На следующий день мы добрались до Весенней Реки и, продвигаясь вдоль нее, нашли место сбора племени; туда все ещё приходили уцелевшие, вроде нас. Как я и ожидал, пару раз мне пришлось столкнуться с молодыми Собаками, но моя женщина отогнала их от меня, как и обещала, — у неё был острый язык и непреклонная целеустремленность.
Старая Шкура обзавелся новым типи с тех пор, как я видел его в последний раз, но я узнал его щит, висящий перед входом.
— Подожди здесь, женщина, — сказал я; она сделала, что ей было сказано, а я вошёл внутрь.
— Дедушка, — сказал я.
— Сынок, — приветствовал он меня, как будто мы расстались две минуты назад. — Ты голоден?
Такого уравновешенного темперамента я не встречал ни у одного человека!
Когда я рассмотрел его, мне показалось, что он ничуть не изменился, вот только глаза у него оставались закрыты. Я подумал, что он погружен в свои видения, и, будьте уверены, он тут же принялся живописать словами всю картину происшествий в сухом русле.
— Я видел, что ты возвращаешься к нам, — говорил он. — Ты ничем не мог помочь Тени-Что-Он-Заметил. Он знал, что умрет в этот день, так он мне и сказал. Наша магия оказалась слабой против этих стреляющих много раз винтовок. Наверно, мы не должны были снова идти к железной тропе, но молодые воины хотели разрушить ещё один огненный фургон, если удастся поймать его. Мне рассказывали, что очень интересно видеть, как эта большая штука едет, фыркая и выбрасывая струи искр, как будто хочет сожрать весь мир, а потом натыкается на тропу, которую мы загнули к небу, и переворачивается на спину, всё ещё испуская пар и рёв, и умирает с большим шипением.
Я сел рядом с ним, и мы закурили, само собой. Заметив, что в течение всей процедуры он так и не открыл глаз, я наконец решил, что он ослеп, и спросил — возможно, проявив тем самым дурные манеры.

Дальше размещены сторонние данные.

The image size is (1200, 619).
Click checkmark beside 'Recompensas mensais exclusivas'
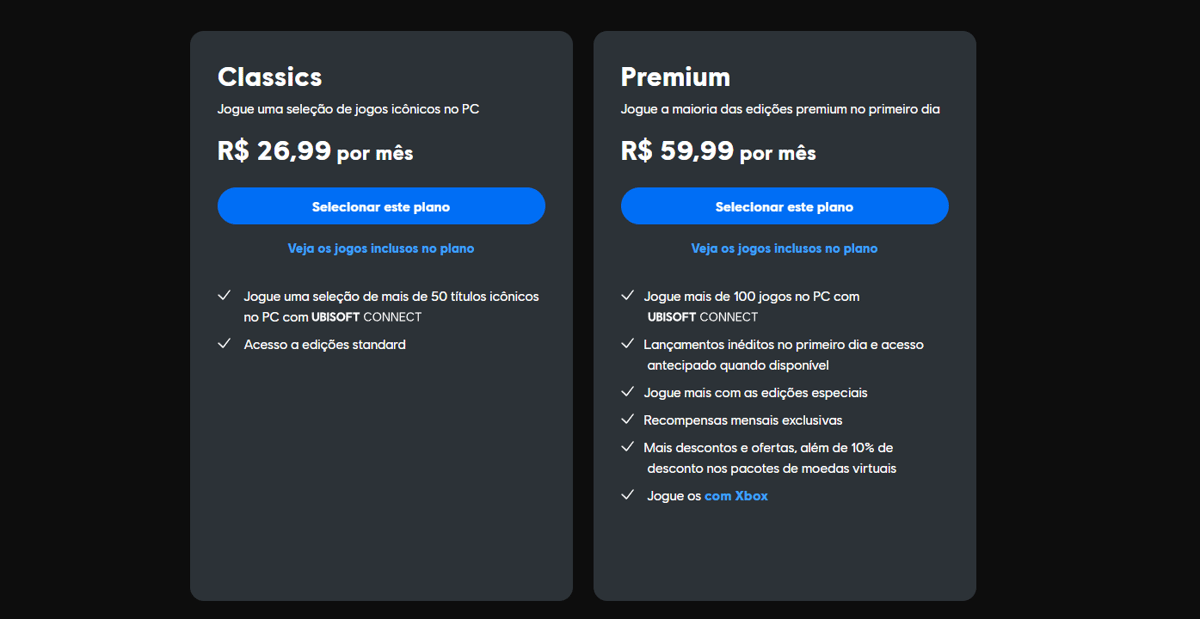pos(627,420)
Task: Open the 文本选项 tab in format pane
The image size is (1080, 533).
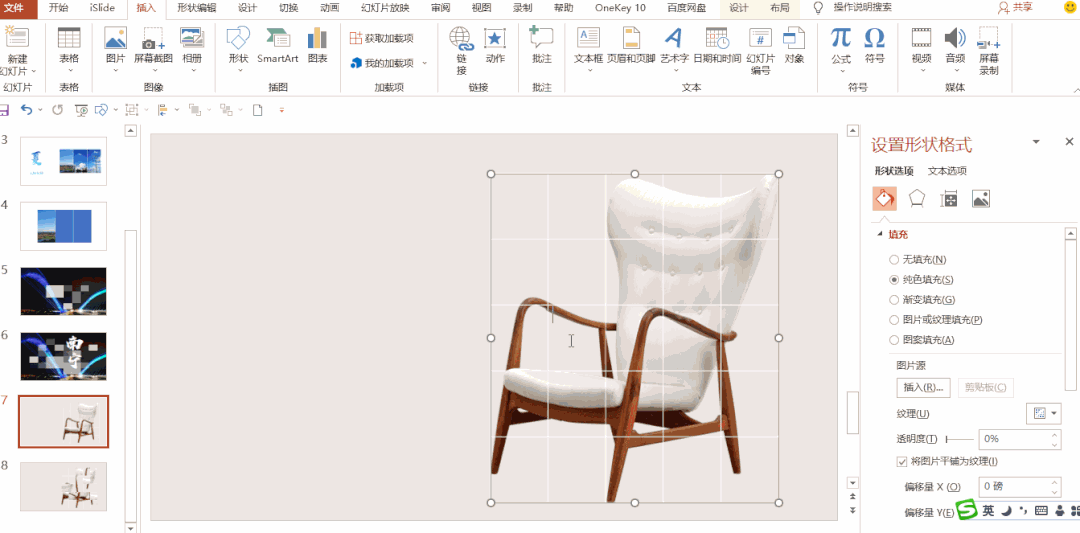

— Это правда, что я слепой, — признал он, — хотя винтовочная пуля не попала мне в глаза, она прошла через шею сзади и перерезала тропу, по которой увиденное попадает в сердце. Смотри, — сказал он, приподняв веки, — мои глаза все ещё видят, но оставляют все увиденное внутри себя, и оно теряется без пользы, потому что не доходит до сердца.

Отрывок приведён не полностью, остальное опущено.